03 Aug Theater Reviews by Morna
Dear Homebound Theater Lovers:
There are many live recordings of Broadway shows you can watch via BroadwayHD.com* – a streaming service you can access on your computer, iPhone, tablet, or TV. Here is a sampling of a few personal favorites…*this requires a subscription with a monthly fee of $8.99.
ELAINE STRITCH AT LIBERTY (2002 Broadway)
Stritch was as famous for her onstage performances as she was for her offstage persona – and here she takes you from childhood to Broadway, in Noel Coward’s Sail Away and Stephen Sondheim’s Company – where she stole the show singing The Ladies Who Lunch! She does this Tony Award winning show wearing nothing but a white blouse and black semi-sheer pantyhose. So, if you love backstage anecdotes, show tunes, and dry wit, don’t miss this one!
PRESENT LAUGHTER. (2017 Broadway)
In this revival of Noël Coward’s zany comedy, Kevin Kline earned his 3rd Tony Award playing a jaded matinee idol in his 50s who is estranged from his wife (an elegant Kate Burton), needled by his secretary (a delightful Kristine Nielsen) and irked by his vacuous work. He fills the time by sleeping, griping, and bedding silly debutantes who claim to have lost their latchkeys. This busy schedule is interrupted when his business partner’s wife (a predatory Cobie Smulders) attempts his seduction.
NICHOLAS NICKLEBY (1982 Broadway)
Charles Dickens’ novel about a young man who has to support his mother and sister following the death of his father, was brought to the stage in sections that added up to 8 hours. This presents as engrossing theater, but not an experience for the faint of heart. The show started in London, and, when it transferred to Broadway, won Tony Awards for Best Play, and Best Leading Actor for Roger Rees. Given the play’s immense length, home viewing might be the best way to watch because you can take an intermission whenever you like.
THE KING AND I (2018, London)
Set in 1860s Bangkok, this Rodgers and Hammerstein favorite is based on British schoolteacher Anna Leonowens’ presumed romance with King Mongkut of Siam. After opening on Broadway in 2015, the production transferred, with all its New York leads, to the West End, where it was filmed for a limited cinematic release. Starring Kelli O’Hara, Ken Watanabe, and Ruthie Ann Miles, this show features a memorable score that includes Getting to Know You, Shall We Dance, and We Kiss in a Shadow.

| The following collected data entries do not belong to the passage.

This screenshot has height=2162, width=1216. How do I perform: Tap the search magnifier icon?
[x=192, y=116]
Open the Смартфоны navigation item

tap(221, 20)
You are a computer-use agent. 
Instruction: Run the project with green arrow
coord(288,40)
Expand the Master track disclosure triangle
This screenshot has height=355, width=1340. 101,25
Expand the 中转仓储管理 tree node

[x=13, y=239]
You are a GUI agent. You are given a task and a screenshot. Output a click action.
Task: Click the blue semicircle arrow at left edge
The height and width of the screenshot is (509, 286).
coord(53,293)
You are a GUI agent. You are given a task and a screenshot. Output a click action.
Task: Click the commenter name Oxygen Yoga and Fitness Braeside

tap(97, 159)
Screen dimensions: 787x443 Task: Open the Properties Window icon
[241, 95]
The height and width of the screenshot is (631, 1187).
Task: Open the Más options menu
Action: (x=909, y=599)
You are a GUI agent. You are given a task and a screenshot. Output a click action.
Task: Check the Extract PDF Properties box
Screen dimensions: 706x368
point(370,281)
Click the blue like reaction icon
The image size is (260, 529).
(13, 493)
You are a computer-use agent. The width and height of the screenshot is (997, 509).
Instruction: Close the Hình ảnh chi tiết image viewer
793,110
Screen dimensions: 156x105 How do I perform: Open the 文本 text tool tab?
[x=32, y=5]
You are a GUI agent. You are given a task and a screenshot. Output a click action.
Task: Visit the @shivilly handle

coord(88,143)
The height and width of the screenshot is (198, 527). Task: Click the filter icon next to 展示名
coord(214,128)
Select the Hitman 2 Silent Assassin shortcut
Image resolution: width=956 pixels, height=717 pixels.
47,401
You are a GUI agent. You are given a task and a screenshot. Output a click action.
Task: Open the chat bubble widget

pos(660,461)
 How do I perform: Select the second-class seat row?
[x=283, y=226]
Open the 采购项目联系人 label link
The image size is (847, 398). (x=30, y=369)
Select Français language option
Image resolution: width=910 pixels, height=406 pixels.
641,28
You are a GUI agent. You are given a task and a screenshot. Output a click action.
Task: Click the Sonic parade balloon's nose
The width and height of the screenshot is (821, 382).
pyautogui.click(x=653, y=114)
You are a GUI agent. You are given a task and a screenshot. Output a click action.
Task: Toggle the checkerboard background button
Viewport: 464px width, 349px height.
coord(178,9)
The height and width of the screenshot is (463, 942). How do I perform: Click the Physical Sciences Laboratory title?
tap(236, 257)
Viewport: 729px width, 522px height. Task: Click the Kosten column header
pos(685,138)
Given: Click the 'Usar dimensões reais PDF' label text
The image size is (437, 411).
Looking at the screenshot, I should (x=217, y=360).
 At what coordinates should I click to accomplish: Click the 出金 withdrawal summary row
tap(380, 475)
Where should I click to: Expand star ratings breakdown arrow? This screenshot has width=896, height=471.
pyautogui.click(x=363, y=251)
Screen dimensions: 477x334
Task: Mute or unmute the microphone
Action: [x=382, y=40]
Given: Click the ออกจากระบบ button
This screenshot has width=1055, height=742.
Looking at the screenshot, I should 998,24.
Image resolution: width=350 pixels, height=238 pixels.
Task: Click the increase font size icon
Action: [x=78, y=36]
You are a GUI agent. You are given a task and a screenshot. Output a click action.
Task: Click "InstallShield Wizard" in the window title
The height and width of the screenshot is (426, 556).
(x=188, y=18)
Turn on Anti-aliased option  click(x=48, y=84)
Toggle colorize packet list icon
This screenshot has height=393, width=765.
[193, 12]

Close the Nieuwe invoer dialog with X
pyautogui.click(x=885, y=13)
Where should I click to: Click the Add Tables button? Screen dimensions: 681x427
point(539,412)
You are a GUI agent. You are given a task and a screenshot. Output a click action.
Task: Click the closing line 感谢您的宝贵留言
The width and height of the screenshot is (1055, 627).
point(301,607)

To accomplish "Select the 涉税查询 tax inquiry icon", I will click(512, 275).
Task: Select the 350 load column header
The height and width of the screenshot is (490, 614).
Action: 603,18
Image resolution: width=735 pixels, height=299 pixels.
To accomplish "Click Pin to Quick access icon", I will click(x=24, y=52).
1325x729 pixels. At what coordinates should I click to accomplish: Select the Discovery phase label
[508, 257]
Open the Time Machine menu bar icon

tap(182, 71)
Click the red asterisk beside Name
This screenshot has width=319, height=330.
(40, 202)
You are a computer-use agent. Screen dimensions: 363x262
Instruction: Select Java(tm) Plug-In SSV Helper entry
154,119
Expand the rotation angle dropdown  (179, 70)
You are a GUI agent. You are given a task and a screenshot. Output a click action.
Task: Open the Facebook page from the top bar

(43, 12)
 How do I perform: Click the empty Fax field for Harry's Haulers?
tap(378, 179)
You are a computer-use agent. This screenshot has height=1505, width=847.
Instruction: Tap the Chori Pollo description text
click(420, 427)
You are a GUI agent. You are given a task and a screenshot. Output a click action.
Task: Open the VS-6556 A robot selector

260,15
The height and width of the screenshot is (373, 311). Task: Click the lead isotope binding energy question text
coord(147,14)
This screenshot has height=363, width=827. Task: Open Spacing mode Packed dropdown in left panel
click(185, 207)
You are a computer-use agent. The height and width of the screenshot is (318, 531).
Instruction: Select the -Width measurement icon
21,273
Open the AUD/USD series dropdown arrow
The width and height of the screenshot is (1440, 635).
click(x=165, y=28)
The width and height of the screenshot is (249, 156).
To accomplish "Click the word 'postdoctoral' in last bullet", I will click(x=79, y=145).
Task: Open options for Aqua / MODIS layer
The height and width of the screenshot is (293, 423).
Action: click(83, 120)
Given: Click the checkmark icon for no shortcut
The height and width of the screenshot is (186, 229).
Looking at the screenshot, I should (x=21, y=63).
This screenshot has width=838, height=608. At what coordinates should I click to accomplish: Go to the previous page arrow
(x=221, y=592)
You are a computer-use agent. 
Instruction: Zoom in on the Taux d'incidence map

SUNDAY IN THE PARK WITH GEORGE (1986, Broadway)
A Sunday Afternoon on the Island of La Grand Jatte, by Georges Seurat, is one of the great paintings of the world, and book writer James Lapine, and composer/lyricist Stephen Sondheim, created a story to illustrate the work and bring it to life. Starring Bernadette Peters and Mandy Patinkin, while the painting depicts people gathered on an island in the Seine, the musical goes beyond simply describing their lives. It is a visual exploration of art, of love, and of commitment. Seurat connected dots to create images; Lapine and Sondheim use connection as the heart of all our relationships.
AN AMERICAN IN PARIS (2017, London)
Starring Robbie Fairchild, Leanne Cope, and Haydn Oakley. Filmed live from London’s Dominion Theatre in 2018, An American in Paris follows Jerry Mulligan, an American GI who moves to Paris to pursue his dreams of becoming a painter. After a chance encounter with Lise, a young dancer, Jerry finds himself caught up in a complicated love triangle. Featuring music and lyrics by George and Ira Gershwin, the New York production was nominated for 14 Tony Awards, including Best Musical.